Imatinib générique comparé à Gleevec dans la LMC-C : Résultats des patients à travers 3 pays

L’article suivant présente la couverture de la réunion de l’American Society of Hematology (ASH) 2018. Cliquez ici pour lire la suite de la couverture de la conférence par Cancer Therapy Advisor.

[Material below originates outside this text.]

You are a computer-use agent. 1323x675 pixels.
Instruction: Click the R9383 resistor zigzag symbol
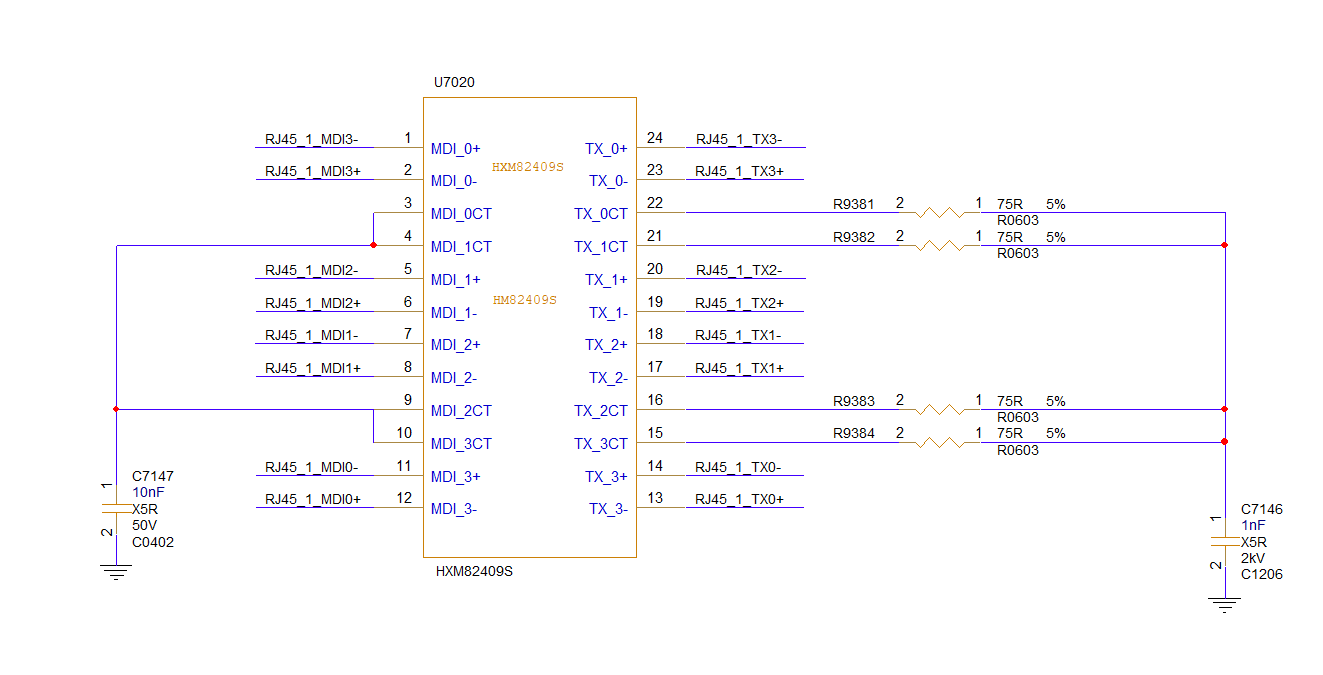[x=940, y=409]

SAN DIEGO – Les patients atteints de leucémie myéloïde chronique en phase chronique (LMC-C) qui ont été traités en première ligne avec de l’imatinib générique se sont avérés avoir un taux plus élevé d’échec du traitement à 3 mois et une survie sans progression (PFS), une survie sans événement (EFS) plus mauvaises, et la survie globale à 24 mois par rapport aux patients qui ont reçu la version de marque du médicament (Gleevec®, ou Glivec® en dehors des États-Unis), selon les données présentées lors du congrès annuel et de l’exposition 2018 de l’American Society of Hematology à San Diego, en Californie.1

Pour évaluer les résultats des patients traités par Gleevec en première ligne ou par l’imatinib générique, les chercheurs ont analysé les données d’un total de 445 patients répartis dans 19 centres dans 3 pays (Gleevec, 285 patients ; imatinib générique, 160 patients). Ils ont comparé les résultats prospectifs d’efficacité des patients ayant initié un traitement par imatinib générique au Brésil et en Argentine entre janvier 2015 et septembre 2017, ainsi qu’en Italie de février 2017 à juillet 2017 ; avec les résultats rétrospectifs d’efficacité des patients ayant reçu la version de marque du médicament au Brésil de janvier 2010 à décembre 2011, et en Italie entre février 2010 et juillet 2017.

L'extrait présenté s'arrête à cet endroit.